In the background, the flames blurred into featureless blobs as Roahn found herself unable to tear her eyes off the three men that were now castigating her. She felt a lump in her throat that pained her greatly as she swallowed.
She looked away for a moment, privately seething. The logic tried to affix itself to her mind in a parasitic fashion. But she fought it, tooth and nail, within her mind. Possibilities and implications raced past her, forced underneath a metal boot as she struggled to turn her head back upon the wraiths.
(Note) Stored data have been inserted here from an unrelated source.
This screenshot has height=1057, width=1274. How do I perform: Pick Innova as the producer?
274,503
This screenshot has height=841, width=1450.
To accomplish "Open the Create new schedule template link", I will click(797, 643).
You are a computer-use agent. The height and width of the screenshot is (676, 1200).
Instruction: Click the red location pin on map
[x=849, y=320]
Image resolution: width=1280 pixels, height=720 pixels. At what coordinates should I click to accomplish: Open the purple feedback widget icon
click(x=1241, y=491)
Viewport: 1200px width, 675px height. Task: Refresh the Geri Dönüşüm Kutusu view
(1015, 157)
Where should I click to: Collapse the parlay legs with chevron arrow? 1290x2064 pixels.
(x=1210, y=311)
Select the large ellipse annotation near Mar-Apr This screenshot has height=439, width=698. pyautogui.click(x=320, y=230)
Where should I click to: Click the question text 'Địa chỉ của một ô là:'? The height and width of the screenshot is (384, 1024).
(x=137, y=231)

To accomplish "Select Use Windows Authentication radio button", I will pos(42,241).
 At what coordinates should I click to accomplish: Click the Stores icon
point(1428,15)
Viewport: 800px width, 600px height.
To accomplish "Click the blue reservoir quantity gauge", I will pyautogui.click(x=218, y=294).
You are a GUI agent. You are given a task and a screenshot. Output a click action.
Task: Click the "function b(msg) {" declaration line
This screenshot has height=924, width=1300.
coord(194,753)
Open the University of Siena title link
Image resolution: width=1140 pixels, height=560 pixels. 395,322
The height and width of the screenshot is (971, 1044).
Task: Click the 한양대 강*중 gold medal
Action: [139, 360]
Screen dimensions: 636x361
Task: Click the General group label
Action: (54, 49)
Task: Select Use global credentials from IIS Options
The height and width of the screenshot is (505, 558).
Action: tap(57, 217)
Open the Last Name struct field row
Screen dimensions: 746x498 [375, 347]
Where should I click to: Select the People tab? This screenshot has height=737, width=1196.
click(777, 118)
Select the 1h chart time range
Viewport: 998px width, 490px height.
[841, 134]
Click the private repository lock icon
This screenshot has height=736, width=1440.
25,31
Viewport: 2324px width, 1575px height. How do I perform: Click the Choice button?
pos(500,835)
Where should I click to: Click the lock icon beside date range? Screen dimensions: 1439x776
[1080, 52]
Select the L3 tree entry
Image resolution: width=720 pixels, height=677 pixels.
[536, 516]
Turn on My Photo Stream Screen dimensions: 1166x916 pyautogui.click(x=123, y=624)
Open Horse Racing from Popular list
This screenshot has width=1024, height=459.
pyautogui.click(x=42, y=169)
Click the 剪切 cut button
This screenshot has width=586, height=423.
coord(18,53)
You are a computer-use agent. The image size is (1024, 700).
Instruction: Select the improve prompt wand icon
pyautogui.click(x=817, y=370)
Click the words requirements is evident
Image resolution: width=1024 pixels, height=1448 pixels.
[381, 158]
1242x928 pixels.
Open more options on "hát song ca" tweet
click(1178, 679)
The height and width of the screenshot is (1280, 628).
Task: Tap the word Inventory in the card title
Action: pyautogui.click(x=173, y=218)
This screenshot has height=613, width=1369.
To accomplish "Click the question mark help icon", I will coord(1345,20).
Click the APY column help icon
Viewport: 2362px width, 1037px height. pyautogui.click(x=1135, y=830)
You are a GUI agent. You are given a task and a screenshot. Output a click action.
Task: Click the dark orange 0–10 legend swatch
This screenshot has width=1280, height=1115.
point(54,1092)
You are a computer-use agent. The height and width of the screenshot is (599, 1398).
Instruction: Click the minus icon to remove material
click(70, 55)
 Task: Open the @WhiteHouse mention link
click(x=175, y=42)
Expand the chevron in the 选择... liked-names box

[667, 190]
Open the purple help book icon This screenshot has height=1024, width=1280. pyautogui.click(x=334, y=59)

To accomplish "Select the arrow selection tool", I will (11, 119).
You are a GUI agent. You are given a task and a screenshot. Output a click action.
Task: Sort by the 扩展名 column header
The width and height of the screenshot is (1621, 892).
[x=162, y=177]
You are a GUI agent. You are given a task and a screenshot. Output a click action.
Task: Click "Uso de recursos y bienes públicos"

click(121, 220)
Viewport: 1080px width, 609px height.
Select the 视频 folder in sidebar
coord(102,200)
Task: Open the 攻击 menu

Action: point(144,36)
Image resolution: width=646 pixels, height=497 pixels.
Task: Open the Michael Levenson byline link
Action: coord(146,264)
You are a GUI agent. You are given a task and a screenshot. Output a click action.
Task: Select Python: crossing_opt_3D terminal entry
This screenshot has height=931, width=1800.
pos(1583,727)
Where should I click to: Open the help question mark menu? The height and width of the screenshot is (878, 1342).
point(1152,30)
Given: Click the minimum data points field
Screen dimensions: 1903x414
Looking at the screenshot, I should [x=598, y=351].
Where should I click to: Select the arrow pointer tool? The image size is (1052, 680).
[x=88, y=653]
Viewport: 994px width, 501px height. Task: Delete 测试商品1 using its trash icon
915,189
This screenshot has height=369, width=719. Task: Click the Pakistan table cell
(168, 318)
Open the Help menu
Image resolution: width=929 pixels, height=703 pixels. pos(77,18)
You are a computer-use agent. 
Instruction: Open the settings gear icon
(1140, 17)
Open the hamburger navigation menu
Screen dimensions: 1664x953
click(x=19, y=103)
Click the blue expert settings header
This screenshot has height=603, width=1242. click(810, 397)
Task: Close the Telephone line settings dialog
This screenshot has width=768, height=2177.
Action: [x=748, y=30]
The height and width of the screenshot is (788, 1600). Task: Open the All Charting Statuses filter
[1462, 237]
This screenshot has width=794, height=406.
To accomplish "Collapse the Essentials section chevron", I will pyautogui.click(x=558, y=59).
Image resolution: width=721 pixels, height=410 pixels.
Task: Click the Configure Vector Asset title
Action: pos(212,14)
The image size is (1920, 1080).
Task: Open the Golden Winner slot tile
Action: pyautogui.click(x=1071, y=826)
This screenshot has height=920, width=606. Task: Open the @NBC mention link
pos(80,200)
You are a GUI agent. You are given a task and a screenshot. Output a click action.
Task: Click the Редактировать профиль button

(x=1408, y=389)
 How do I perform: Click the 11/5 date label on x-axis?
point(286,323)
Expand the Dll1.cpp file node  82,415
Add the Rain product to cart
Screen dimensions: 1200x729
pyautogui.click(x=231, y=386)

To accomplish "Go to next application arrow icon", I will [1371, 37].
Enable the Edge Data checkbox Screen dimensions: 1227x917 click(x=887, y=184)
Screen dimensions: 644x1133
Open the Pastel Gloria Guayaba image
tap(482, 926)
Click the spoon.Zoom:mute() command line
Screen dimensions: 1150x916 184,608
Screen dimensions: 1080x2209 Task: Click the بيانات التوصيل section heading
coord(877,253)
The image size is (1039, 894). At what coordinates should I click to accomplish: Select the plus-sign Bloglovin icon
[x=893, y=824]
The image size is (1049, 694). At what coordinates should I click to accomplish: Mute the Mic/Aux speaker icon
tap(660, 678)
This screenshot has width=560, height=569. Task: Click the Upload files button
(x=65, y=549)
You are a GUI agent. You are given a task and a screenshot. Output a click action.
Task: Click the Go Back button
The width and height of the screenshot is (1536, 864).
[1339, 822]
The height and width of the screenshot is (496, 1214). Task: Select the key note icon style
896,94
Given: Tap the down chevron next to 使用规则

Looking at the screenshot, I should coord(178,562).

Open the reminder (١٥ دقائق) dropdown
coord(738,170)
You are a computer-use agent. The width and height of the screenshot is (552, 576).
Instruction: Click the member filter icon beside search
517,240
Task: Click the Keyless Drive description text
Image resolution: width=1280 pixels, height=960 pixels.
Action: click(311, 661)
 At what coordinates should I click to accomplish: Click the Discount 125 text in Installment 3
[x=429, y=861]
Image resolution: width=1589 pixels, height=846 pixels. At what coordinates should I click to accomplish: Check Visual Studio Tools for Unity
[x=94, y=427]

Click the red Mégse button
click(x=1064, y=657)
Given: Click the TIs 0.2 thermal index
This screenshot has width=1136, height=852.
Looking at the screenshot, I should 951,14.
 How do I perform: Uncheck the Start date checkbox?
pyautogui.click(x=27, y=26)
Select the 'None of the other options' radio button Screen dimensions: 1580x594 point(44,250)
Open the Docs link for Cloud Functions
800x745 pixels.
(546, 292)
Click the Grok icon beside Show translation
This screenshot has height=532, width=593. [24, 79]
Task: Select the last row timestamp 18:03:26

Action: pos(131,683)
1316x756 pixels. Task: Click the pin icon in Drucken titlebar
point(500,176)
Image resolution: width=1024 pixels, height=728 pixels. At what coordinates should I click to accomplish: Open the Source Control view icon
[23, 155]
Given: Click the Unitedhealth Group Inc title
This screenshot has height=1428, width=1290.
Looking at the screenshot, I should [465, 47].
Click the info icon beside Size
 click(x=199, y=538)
"Amazing," she murmured, a dry smile cracking across her face. "The influence of Aleph has spread to the dead, it seems. Just parroting the same nonsense, no matter the mouthpiece. You think that's going to work on me now? I know my destiny, and it does not involve servitude."
"It will if you continue on this path," Saren emphasized. "Your father was told the same thing several times over, and his ultimate decision unleashed Aleph upon the galaxy, no matter if he did so unintentionally. I once asked him if submission was preferable to extinction and he gave the same answer you did. It delayed his destruction, yes, but not once was it in any danger of being stopped."
Roahn screwed her eyes shut for a moment. Her father's bloodstained face, held within her arms, penetrated the mental fog quite unexpectedly. She nearly gasped out loud. But the sensation—the memory—still lingered. It was as if she could feel herself back on that beach, the broken body of her father crumpled amongst the receding waves.
She blew air out of her nose to keep from making an unintentional sound. "And if I'm prepared to live with my consequences?"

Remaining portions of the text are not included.